== AVAILABLE RECORDS

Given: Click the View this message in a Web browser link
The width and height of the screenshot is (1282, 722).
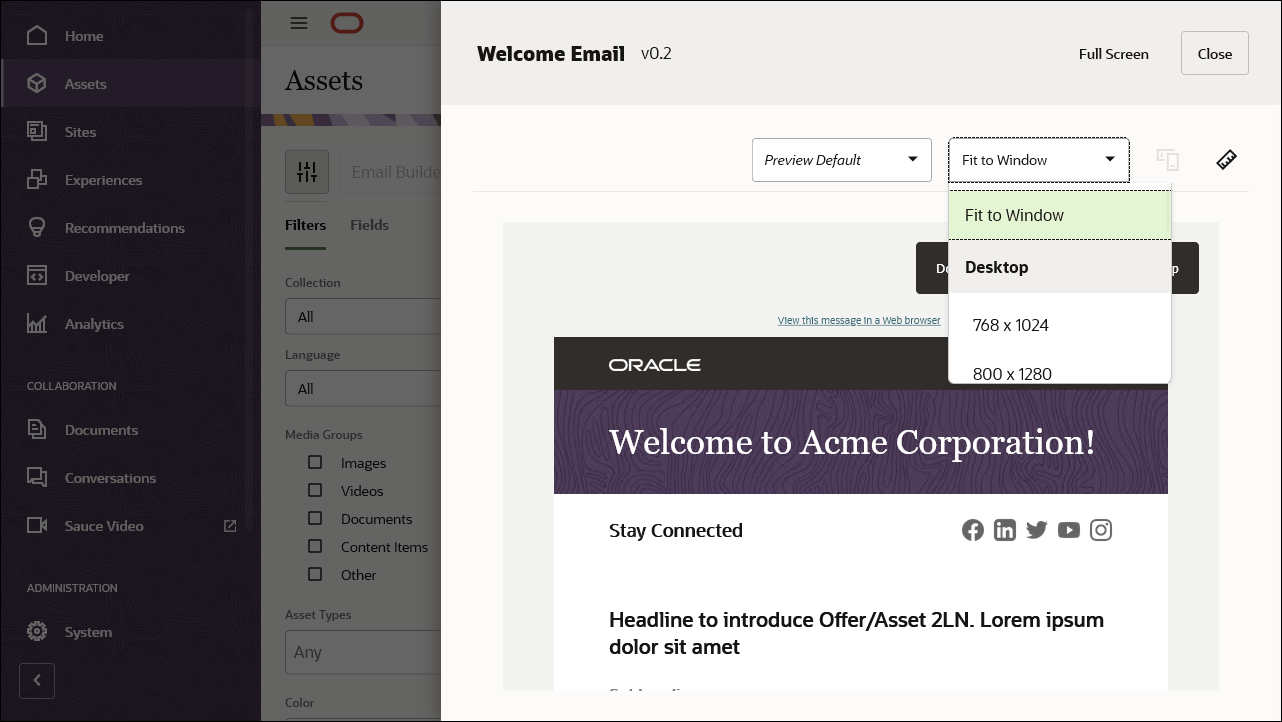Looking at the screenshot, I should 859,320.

====
== AVAILABLE RECORDS

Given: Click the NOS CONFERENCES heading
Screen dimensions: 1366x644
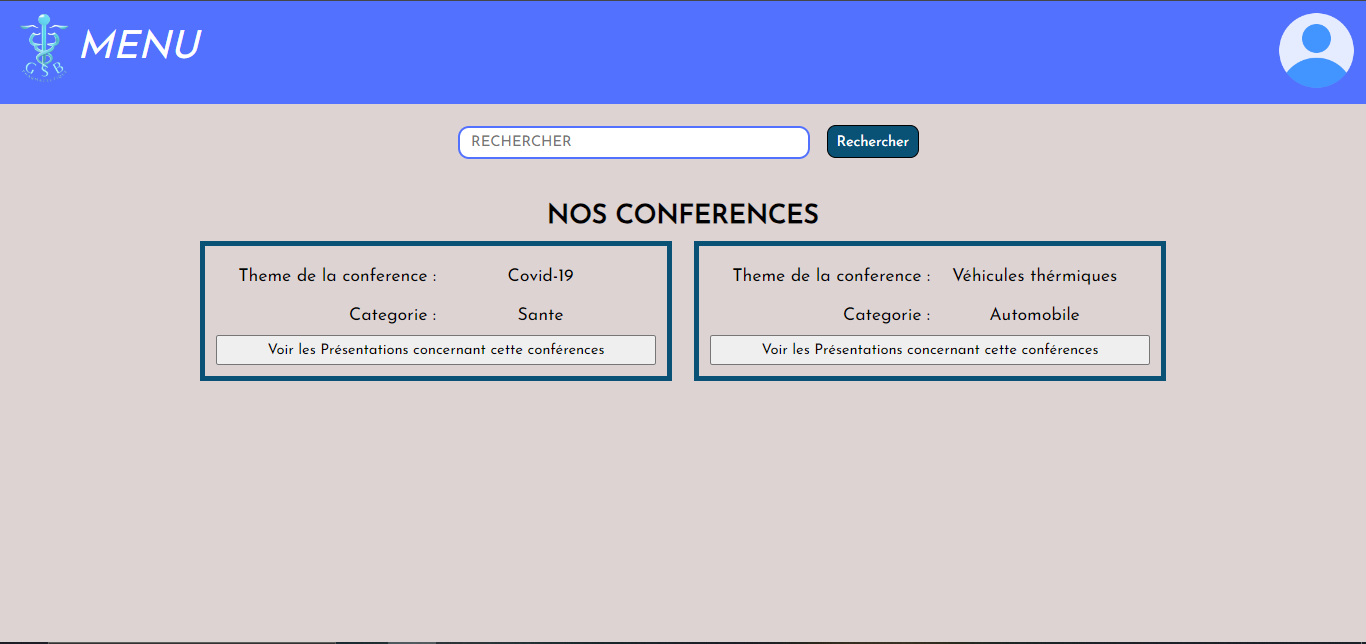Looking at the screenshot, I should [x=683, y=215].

====

_WHAT THE EXERCISE ASKS_. Only lines holding the word "Given" belong in the answer; copy each one from the material.

_EXERCISE RESULT_.
Given: Click the View this message in a Web browser link
Given: Click the NOS CONFERENCES heading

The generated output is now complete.